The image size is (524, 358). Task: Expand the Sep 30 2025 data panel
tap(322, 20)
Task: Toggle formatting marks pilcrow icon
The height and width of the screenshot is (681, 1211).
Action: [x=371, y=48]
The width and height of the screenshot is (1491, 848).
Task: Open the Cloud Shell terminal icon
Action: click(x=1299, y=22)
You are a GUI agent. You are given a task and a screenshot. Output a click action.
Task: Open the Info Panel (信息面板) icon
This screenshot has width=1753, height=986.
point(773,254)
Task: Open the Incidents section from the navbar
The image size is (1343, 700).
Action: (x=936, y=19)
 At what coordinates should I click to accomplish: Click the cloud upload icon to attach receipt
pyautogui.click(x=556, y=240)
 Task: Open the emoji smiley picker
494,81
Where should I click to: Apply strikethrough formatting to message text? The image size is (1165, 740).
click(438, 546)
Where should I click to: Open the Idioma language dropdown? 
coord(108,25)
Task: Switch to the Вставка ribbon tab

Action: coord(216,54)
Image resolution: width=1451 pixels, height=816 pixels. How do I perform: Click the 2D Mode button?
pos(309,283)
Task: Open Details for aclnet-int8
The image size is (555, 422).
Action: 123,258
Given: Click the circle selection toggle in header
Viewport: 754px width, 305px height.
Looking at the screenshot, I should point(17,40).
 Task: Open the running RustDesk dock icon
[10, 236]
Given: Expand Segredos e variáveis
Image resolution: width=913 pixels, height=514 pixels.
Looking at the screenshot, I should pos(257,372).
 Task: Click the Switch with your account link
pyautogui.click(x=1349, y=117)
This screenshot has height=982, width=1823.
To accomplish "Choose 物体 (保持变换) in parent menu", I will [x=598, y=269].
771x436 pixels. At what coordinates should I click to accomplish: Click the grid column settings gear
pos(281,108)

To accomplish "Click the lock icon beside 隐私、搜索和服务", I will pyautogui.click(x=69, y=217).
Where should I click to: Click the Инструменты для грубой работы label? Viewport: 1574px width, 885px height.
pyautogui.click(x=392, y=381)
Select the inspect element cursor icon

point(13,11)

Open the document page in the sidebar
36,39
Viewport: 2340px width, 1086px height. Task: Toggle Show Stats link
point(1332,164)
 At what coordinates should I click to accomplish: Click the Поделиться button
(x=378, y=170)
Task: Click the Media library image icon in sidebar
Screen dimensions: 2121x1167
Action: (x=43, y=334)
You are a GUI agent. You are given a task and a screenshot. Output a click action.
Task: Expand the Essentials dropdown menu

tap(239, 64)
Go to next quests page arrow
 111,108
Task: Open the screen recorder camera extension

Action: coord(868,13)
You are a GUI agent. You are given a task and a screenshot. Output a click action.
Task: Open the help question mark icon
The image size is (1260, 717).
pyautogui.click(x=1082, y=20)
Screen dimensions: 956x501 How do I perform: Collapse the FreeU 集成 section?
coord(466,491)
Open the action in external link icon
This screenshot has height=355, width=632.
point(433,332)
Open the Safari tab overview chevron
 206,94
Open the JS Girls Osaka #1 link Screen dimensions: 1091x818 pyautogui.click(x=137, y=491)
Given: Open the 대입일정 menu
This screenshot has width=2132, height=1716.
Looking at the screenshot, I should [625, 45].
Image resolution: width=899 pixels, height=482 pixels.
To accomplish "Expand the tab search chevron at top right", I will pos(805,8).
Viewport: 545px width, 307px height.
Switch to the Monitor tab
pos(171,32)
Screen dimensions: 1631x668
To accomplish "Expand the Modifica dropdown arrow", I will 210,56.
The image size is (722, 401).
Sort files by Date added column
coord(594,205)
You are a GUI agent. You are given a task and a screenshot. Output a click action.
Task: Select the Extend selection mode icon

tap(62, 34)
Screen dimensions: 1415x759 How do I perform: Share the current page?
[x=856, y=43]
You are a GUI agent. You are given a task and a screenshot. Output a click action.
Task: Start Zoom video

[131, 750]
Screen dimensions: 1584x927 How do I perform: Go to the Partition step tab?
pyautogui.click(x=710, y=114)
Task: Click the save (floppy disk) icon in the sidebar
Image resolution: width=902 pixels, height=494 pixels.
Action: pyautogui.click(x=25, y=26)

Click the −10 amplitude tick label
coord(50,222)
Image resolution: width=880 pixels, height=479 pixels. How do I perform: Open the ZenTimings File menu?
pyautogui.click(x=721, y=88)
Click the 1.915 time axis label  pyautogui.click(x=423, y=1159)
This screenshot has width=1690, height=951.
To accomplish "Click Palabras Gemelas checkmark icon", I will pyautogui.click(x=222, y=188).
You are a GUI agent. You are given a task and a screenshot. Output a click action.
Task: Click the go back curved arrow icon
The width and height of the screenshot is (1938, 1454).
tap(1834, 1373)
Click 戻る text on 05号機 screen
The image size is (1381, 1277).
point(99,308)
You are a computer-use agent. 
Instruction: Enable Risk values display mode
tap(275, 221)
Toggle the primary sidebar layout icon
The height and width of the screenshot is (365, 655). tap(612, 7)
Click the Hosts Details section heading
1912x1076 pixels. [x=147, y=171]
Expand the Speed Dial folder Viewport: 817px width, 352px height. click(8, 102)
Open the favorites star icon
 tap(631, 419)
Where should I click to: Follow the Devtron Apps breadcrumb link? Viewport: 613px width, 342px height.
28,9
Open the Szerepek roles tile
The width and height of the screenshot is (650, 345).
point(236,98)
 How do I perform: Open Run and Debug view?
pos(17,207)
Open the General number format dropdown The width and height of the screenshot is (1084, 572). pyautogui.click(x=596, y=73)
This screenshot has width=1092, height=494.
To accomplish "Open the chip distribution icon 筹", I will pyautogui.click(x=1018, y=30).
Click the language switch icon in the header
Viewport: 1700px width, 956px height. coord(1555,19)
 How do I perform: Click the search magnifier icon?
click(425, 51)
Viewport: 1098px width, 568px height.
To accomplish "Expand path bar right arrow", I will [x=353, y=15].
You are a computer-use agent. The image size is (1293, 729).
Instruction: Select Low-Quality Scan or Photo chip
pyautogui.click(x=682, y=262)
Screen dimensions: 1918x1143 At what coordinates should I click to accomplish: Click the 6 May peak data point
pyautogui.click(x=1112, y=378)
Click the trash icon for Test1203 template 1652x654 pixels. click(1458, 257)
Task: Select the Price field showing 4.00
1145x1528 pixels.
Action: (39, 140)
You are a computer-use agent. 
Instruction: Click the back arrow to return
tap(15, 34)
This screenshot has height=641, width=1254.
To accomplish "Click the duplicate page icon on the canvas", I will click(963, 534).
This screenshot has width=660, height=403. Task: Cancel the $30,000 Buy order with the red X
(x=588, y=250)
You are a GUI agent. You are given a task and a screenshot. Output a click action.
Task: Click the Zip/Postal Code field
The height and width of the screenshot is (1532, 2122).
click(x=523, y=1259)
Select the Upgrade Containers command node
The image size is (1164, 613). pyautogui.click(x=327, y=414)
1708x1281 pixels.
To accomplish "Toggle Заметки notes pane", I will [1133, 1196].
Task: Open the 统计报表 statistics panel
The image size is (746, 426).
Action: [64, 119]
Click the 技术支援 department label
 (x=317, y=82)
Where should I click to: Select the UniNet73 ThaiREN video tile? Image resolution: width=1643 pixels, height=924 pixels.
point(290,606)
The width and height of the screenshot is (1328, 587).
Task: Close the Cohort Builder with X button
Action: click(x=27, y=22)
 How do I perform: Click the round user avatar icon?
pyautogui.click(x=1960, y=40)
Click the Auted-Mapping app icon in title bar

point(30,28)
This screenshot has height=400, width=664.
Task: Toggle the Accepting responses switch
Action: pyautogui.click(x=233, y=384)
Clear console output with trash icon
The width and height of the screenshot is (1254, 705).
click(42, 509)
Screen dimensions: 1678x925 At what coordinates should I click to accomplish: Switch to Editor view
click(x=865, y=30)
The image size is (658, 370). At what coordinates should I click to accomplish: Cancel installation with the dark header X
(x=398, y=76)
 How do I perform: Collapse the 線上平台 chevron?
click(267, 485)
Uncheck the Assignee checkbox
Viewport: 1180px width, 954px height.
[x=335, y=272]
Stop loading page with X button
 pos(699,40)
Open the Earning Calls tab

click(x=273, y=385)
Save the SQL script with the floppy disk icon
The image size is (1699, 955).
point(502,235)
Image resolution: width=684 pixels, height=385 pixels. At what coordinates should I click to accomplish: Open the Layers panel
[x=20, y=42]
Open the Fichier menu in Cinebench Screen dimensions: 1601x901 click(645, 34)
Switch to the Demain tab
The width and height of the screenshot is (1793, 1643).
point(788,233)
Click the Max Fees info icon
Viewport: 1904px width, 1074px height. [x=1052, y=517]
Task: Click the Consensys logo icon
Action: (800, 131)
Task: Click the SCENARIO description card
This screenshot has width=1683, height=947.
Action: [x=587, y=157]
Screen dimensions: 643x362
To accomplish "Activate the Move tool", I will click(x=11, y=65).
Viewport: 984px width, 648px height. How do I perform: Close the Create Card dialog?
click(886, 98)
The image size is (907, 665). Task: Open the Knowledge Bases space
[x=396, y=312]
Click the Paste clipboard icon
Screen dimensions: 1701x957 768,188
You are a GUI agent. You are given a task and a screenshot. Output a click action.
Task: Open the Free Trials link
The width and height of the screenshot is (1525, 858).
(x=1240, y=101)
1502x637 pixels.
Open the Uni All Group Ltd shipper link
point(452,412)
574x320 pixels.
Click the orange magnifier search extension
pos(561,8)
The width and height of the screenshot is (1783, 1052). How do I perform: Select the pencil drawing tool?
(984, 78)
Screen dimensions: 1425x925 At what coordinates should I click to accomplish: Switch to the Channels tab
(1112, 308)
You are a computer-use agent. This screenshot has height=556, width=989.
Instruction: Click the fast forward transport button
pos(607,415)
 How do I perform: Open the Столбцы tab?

__________________________________________________

### Exercise goal
Begin with the line above that has "Viewport: 545px width, 307px height." and continue through the line that has "Click the 1.915", setting each one down exactly. Stop there.

### Solution to this task
Viewport: 545px width, 307px height.
Switch to the Monitor tab
pos(171,32)
Screen dimensions: 1631x668
To accomplish "Expand the Modifica dropdown arrow", I will 210,56.
The image size is (722, 401).
Sort files by Date added column
coord(594,205)
You are a GUI agent. You are given a task and a screenshot. Output a click action.
Task: Select the Extend selection mode icon

tap(62, 34)
Screen dimensions: 1415x759 How do I perform: Share the current page?
[x=856, y=43]
You are a GUI agent. You are given a task and a screenshot. Output a click action.
Task: Start Zoom video

[131, 750]
Screen dimensions: 1584x927 How do I perform: Go to the Partition step tab?
pyautogui.click(x=710, y=114)
Task: Click the save (floppy disk) icon in the sidebar
Image resolution: width=902 pixels, height=494 pixels.
Action: pyautogui.click(x=25, y=26)

Click the −10 amplitude tick label
coord(50,222)
Image resolution: width=880 pixels, height=479 pixels. How do I perform: Open the ZenTimings File menu?
pyautogui.click(x=721, y=88)
Click the 1.915 time axis label  pyautogui.click(x=423, y=1159)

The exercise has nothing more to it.